Ich sehe zu Aiter. Er liebt Gaia. Mehr als mich. Mehr als irgendetwas anderes.
Er sieht den Fehler und … lächelt! Wut kocht siedend heiß in mir hoch. Wenn ich einen Fehler mache, schreit er mich an, aber seine geliebte Gaia darf das? Ich atme tief durch, versuche mir nichts anmerken zu lassen und entwirre den Fehler, so gut es geht, bevor ich den Energiestrang ins Herz des Ethers weiterfließen lasse. Dank Gaia und ihren Söhnen ist das Gesamtwerk, mein Werk, nicht mehr fehlerlos. Ich hasse sie. Sie und ihre eigene Welt, die sie sich erschaffen hat.
»Reg dich nicht so auf«, sagt Aiter, der mich durchschaut hat.
»Schau dir doch an, was sie aus dem Ether gemacht hat!«, protestiere ich.

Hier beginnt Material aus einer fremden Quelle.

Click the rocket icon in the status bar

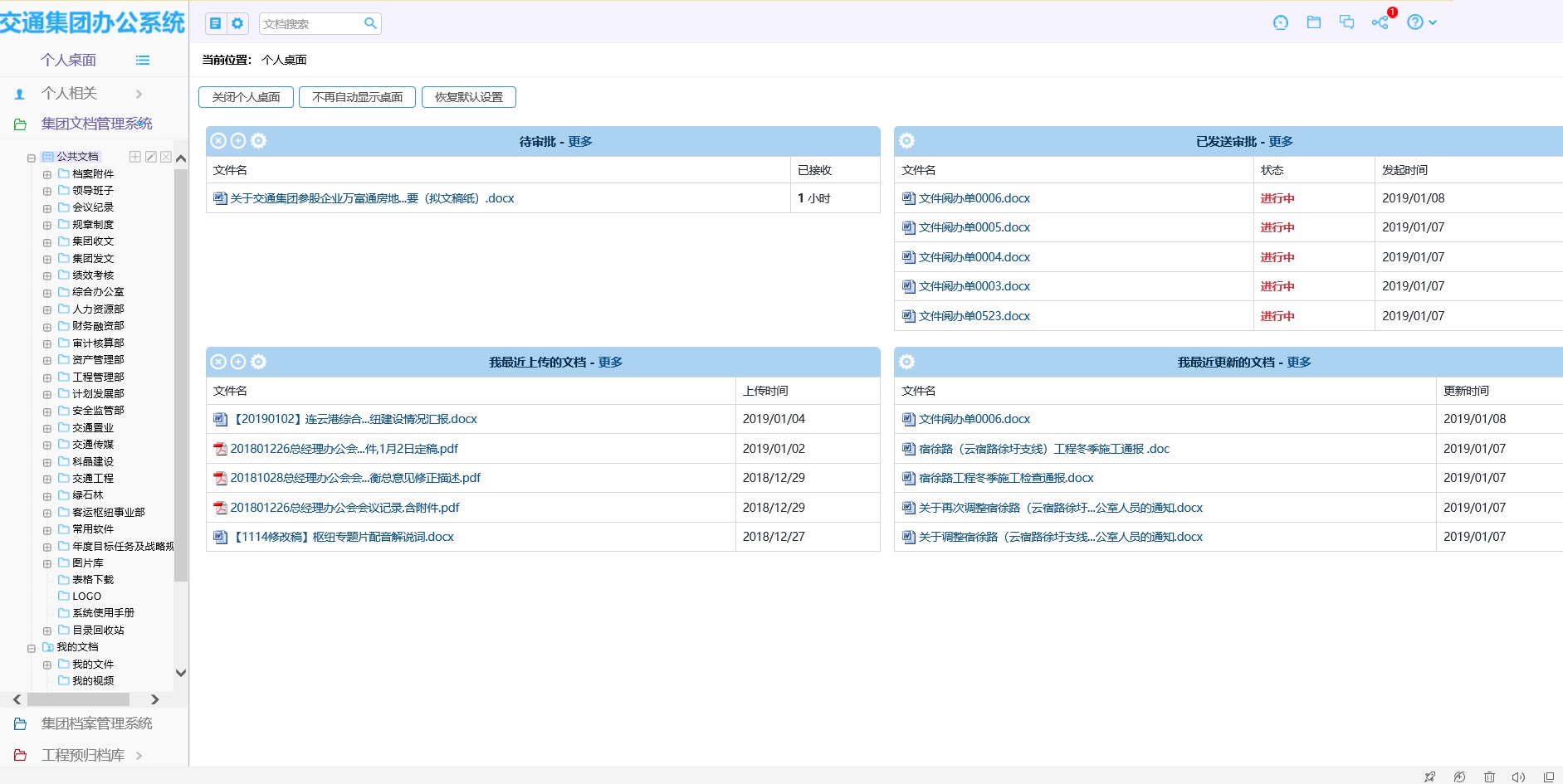click(1429, 777)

»Manchmal liegt Perfektion in Unebenheiten und kleinen Fehlern.« Aiter betrachtet mein Werk mit einem Stirnrunzeln. »Gaia weiß das und deshalb war es ihr auch möglich, Großes zu schaffen.«
»Du meinst diese dumme Erde?«
»Ja.«
»Sie sollte uns darüber herrschen lassen, aber sie hat es geschafft, diesen Ort so zu kreieren, dass wir darauf keinen Einfluss haben.« Schnell bemerke ich meinen Fehler. »Ich meine natürlich, dass sie dich darüber regieren lassen sollte. Du bist der Schöpfer.«
»Nein. Die Erde und diese Wesen, die sie darauf geschaffen hat, sind ihr Werk. So wie meines der Ether ist.«
»Der dank ihr neuerdings Fehler und Macken aufweist.«
»Ist das nicht so mit Kindern? Sie verändern alles.« Aiter wirkt nachdenklich. Mit einem Lächeln auf den Lippen macht er Anstalten zu gehen.
»Darf ich unsere Tochter besuchen?«, frage ich ganz unschuldig. Aiter überlegt einen Moment.

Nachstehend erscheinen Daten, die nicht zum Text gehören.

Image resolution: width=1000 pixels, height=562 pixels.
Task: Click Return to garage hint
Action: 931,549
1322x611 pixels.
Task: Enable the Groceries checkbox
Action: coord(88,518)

»Wieso nicht? Vielleicht könnt ihr ja euren alten Groll aus der Welt schaffen.«
Ich wünschte, ich hätte dieses Kind nicht bekommen. Seit sie existiert, habe ich Aiters Liebe verloren. Vielleicht vermag ich nicht auf ihre Erde zu gehen, aber ich habe einen Plan. Ich werde Gaia und ihre lächerliche Welt zerstören und mir meinen Mann zurückholen. Ihre ach so zauberhaften Söhne sind der Schlüssel.
Aviv
Anfangs war es nur Wut.
Und Enttäuschung.
Heiß und glühend.
Dann starb Jesien.
Trauer, von der Art, die einem den Atem raubt.
Zähflüssig mischte sie sich zur Wut.
Es entstand tiefe Dunkelheit …
… in der ich zu ertrinken drohe.
Sie zieht mich tiefer … und tiefer.
Hier unten ist kein Licht.
Kein Halt.
Gar nichts.
Ein paar Kirschblütenblätter fallen auf die Marmorstufen der Treppe, als ich mein Reich verlasse und das meiner Mutter betrete. Eigenartig wieder hier zu sein. Vielleicht hätte ich nicht so lange warten sollen.

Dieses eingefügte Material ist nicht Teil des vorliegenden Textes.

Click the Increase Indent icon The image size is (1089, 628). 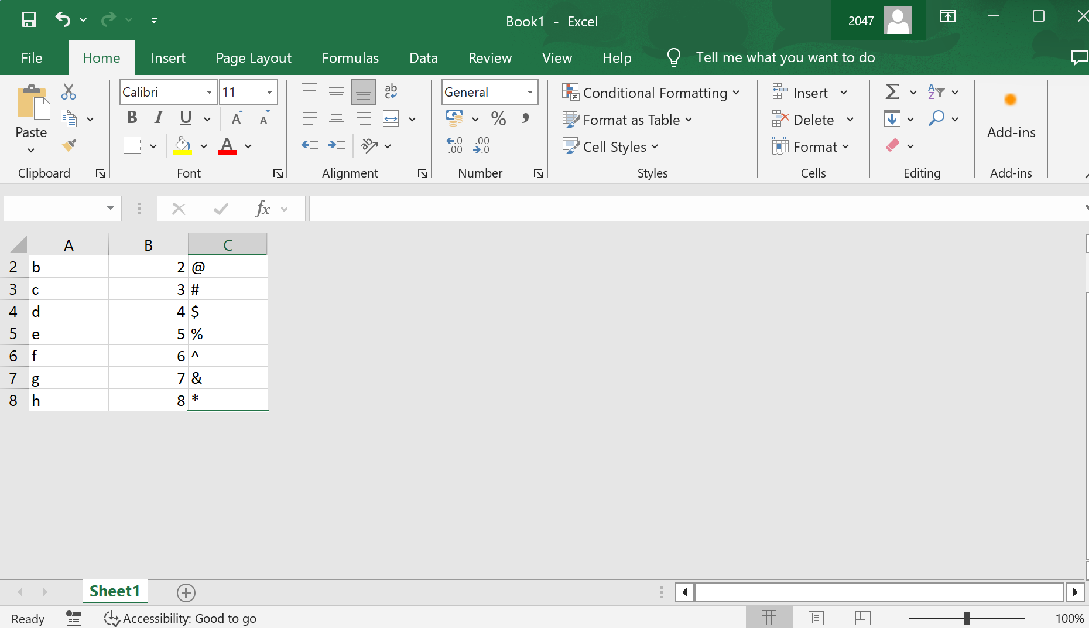pyautogui.click(x=337, y=146)
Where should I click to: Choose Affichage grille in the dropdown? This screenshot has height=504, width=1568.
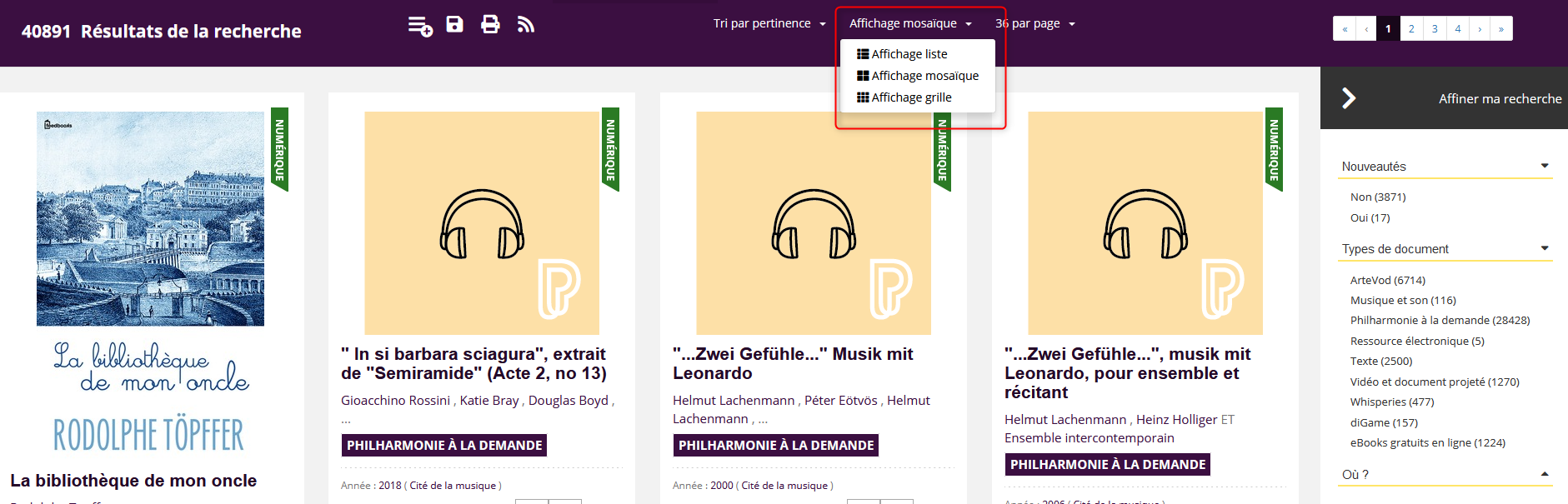point(911,97)
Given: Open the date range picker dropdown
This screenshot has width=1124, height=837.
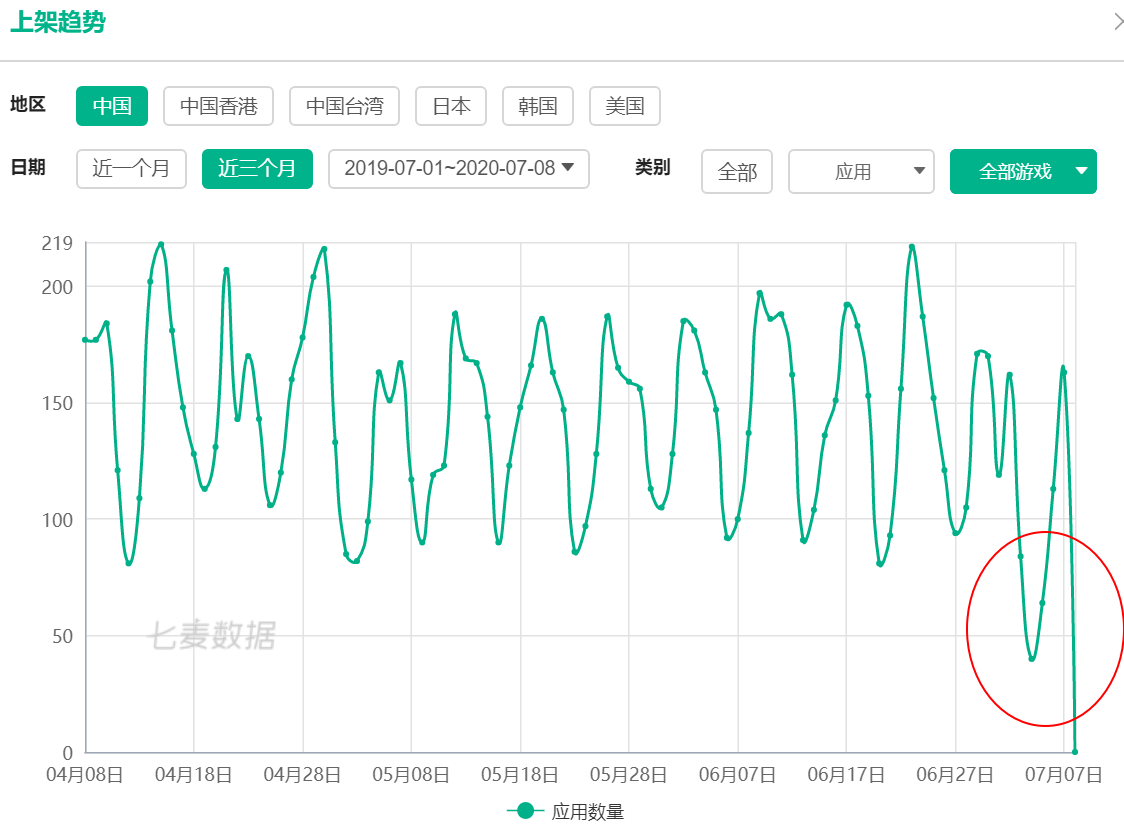Looking at the screenshot, I should (x=458, y=169).
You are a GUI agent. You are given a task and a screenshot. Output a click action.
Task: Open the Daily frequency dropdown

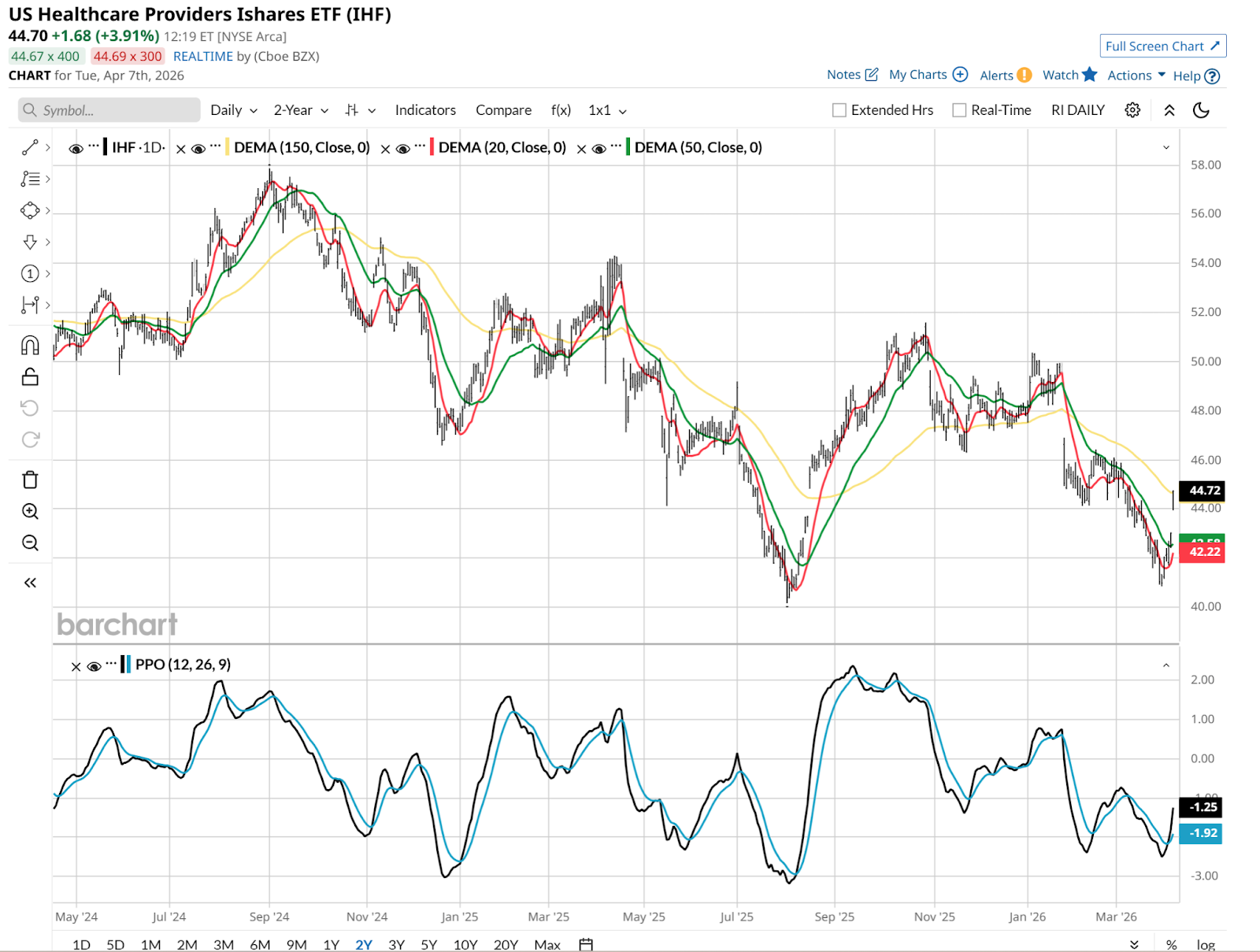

Ich betrachte die Blüten zwischen meinen nackten Füßen. Auf dem kalten Stein sehen sie genauso verloren aus, wie ich mich fühle. Wie lange ist es her, dass ich zum letzten Mal hier gewesen bin? Es müssen bald fünfhundert Jahre sein, seit …
Meine Hände ballen sich zu Fäusten und ich atme tief durch.
… seit Mutter die Wahlen abgeschafft und mich gezwungen hat mich zwischen meinem besten Freund, dem Tiergeist Nutty, und der Liebe zu entscheiden. Liebe oder Freundschaft. Eine Gefährtin darf ich nur haben, wenn sie, außer an wenigen Tagen im Monat, in Gestalt eines Tiergeists bleibt.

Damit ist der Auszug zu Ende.